Linux removes tools that cause security errors
Linux removes tools that cause security errors

Linus Torvalds, the inventor of the Linux system, has announced a new kernel release (5.10), which in his opinion is one of the most important updates in kernel history.

This release aims to make the platform more powerful and easy to use than ever before, as it provides many new additions, upgrades and features to users around the world.

Before every new Linux kernel release is released, the integration window closes for two weeks and Torvalds shares his thoughts.

He drew attention to removing the addressing tool (set_fs) that was part of the original release of Linux, which means it has been around for nearly 30 years.

The consolidation window is an important part of any new kernel release process, as the patches sent out by the developer community are integrated on a daily basis. The verification process ensures that each patch can make the necessary changes.

The new kernel release marks the end of a ten-year-old job.

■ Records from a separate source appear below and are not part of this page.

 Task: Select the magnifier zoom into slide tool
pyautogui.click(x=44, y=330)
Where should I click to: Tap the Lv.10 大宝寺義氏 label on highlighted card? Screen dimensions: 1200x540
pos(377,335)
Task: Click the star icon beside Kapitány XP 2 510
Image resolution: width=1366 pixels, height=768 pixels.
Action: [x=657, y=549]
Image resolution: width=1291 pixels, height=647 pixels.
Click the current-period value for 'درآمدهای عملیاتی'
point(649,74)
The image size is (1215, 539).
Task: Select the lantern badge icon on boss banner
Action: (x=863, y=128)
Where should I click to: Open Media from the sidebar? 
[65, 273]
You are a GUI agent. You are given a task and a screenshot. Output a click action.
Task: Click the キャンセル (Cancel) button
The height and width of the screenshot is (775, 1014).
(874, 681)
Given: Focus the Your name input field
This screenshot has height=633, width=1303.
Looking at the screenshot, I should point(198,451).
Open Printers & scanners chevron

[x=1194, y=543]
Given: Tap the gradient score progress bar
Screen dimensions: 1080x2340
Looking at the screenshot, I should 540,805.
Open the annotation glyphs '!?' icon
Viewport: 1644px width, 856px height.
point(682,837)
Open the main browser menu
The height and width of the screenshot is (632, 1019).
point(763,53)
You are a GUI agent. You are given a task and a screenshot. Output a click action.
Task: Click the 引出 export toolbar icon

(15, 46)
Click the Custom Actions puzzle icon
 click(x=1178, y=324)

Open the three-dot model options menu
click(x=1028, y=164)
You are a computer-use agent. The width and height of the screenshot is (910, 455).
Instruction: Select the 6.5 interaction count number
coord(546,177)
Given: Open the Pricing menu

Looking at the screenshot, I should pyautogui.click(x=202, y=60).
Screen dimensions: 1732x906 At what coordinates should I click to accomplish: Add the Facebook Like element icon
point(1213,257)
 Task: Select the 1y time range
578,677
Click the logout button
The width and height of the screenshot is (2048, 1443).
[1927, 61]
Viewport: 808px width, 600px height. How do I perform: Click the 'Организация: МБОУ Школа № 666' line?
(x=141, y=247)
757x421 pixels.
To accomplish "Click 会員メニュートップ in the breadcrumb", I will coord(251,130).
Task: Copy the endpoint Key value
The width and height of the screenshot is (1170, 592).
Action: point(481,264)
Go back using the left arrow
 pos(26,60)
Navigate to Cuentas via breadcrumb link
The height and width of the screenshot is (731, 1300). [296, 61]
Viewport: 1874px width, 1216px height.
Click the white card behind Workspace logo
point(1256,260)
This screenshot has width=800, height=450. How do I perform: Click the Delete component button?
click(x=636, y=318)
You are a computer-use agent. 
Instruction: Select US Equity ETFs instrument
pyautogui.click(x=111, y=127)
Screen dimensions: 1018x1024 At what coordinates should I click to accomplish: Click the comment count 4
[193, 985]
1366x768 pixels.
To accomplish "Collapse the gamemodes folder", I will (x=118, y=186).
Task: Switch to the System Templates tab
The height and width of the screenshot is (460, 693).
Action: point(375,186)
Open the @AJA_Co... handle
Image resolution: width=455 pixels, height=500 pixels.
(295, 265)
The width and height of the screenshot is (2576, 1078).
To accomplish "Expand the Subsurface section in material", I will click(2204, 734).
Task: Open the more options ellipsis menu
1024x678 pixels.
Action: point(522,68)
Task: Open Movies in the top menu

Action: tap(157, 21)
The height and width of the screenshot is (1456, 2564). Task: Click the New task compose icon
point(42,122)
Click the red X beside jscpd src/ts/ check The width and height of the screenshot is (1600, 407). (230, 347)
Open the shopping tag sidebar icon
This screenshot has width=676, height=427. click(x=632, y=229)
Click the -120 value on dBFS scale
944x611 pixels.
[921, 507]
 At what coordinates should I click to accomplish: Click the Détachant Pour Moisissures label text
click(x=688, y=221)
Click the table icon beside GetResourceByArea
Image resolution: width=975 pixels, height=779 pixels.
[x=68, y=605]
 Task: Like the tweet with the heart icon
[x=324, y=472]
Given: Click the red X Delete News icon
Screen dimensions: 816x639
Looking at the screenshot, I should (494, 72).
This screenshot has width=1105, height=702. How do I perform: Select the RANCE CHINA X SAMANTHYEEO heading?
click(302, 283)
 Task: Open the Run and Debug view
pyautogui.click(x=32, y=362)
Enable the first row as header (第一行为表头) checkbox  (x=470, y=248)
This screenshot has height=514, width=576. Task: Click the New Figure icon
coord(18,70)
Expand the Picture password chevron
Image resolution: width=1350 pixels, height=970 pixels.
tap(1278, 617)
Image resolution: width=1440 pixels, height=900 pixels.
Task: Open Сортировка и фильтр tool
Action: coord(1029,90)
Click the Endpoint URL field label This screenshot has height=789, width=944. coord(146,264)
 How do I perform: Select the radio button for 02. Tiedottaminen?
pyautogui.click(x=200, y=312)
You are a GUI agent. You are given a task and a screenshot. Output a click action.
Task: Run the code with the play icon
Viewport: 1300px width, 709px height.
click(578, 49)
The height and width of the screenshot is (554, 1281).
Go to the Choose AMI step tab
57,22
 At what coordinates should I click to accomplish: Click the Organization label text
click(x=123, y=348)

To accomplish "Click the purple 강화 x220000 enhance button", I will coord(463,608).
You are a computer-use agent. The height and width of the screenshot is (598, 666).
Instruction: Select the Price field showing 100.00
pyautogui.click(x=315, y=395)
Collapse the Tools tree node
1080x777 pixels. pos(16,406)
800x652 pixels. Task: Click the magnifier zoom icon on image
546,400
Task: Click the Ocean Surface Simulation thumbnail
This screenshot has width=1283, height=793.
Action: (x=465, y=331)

Hence, this feature was discovered long ago to cause security vulnerabilities and thus becomes redundant.

Torvalds wrote: For me, the most interesting change is removing (set_fs) and adding that it's not a big change, but it's very interesting. Because the complete model of the tool is almost back to the original Linux version.

This addressing tool can be used to cover address space and has been used extensively during early processors (Intel x86) management to control the standard address range that can be accessed through an unlabeled code.

The CVE 2010 dictionary contains detailed information about the security issues encountered when processing the tools.

By bypassing some access restrictions, it was found that the tool can gain permissions and in some cases allow room for the user to overwrite kernel data.

Keeping in mind the tool's security vulnerabilities, architectures like (x86), (powerpc), (s390) and (RISC-V) removed the address space instead.

Building on this long-awaited historical patch, version 5.10, like most kernel releases, contains additional changes.

Torvalds has performed nearly 14,000 repairs, from Nvidia support for Autonomous Cars and Robotics (SOCs) to support for the Nintendo Switch platform.

The report contains nearly 704,000 lines of new code, and 419,000 lines have been removed, making kernel version 5.10 the same size as Linux kernel version 5.8.

On the regular Linux schedule, there are now several weeks of bug fixes, and several candidate releases are expected to be released before the stable kernel release in December.